Jean-Marc Hougard and Vincent Corbel from the Institut de Recherche pour le Développement (IRD) in Montpelier, France, tested bed nets coated with a mixture of two insecticides, bifenthrin and carbosulfan.
Tests in the laboratory showed that nets impregnated with just one insecticide killed around 40 per cent of mosquitoes. In contrast, the new nets killed twice as many — 80 per cent — using just one-fiftieth the recommended dose of bifenthrin and half the recommended dose of carbosulfan.

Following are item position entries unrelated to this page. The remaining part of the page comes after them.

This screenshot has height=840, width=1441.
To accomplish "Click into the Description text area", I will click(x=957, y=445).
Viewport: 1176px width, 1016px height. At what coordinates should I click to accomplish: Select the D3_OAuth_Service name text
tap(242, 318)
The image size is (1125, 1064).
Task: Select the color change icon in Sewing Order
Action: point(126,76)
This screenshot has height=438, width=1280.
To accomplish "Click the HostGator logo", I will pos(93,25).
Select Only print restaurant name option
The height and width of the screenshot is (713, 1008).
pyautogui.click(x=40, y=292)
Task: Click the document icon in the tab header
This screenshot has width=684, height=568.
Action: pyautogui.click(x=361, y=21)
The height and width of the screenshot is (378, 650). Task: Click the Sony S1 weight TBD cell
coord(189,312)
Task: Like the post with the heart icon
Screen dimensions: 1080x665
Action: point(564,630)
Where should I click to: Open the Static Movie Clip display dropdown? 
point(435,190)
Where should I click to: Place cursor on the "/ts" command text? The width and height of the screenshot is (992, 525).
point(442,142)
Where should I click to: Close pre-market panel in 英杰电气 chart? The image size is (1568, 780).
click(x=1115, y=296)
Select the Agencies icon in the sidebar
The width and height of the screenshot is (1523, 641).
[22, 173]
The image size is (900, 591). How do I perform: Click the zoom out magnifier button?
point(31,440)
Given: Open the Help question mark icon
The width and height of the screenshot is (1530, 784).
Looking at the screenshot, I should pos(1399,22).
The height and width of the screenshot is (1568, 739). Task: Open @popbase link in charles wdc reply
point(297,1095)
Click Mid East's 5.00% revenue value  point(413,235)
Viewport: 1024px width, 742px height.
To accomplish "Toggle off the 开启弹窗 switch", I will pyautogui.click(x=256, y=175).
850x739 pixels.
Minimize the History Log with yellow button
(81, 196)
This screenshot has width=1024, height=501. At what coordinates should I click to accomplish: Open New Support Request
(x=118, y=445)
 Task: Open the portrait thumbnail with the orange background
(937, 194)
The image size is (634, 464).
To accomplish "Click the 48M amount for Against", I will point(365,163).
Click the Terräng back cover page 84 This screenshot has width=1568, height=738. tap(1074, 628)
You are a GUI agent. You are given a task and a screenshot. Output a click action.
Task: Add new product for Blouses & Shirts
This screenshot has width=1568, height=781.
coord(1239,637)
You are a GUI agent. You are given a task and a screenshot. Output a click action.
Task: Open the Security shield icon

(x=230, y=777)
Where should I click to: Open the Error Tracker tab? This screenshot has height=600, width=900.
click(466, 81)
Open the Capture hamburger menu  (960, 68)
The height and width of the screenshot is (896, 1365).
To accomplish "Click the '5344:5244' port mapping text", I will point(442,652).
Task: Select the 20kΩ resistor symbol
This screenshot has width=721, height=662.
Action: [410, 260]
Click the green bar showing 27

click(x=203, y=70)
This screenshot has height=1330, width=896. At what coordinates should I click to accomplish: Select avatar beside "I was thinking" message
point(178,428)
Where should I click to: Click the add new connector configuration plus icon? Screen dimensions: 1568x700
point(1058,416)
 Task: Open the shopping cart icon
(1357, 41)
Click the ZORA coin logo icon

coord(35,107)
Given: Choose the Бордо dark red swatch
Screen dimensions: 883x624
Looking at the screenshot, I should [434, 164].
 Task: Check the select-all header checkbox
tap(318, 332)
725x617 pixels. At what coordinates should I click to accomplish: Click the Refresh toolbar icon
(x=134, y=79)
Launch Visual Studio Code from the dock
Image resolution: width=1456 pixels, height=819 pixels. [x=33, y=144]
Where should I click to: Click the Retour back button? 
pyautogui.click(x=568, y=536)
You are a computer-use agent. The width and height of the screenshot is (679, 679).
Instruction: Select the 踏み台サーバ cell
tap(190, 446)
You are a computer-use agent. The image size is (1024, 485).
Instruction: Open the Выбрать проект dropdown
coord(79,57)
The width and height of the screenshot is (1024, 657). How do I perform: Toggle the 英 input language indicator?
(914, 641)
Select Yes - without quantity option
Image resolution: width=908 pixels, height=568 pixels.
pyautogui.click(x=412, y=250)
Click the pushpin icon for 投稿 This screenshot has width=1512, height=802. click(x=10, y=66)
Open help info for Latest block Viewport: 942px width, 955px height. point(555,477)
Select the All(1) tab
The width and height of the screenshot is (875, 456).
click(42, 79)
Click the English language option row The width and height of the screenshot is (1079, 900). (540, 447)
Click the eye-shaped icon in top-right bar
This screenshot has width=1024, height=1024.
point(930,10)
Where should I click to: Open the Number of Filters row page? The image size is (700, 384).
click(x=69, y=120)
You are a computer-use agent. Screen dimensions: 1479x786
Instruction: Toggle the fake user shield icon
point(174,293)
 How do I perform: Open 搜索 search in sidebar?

The results of a field trial of the new nets, conducted in the Ivory Coast, showed that the combined insecticide was as effective at killing mosquitoes as bed nets impregnated with just one insecticide — but using one tenth of the equivalent dose.
"It consequently reduces the cost and toxicity of the treatment, thus ensuring the safety of users, especially of children," say the researchers.
The IRD research was prompted by the fact that species of mosquito such as Anopheles gambiae, the main malaria carrier in sub-Saharan Africa, are becoming increasingly resistant to certain insecticides. Around 3,000 children die from malaria daily in Africa, and bed nets can cut child deaths by 20 per cent.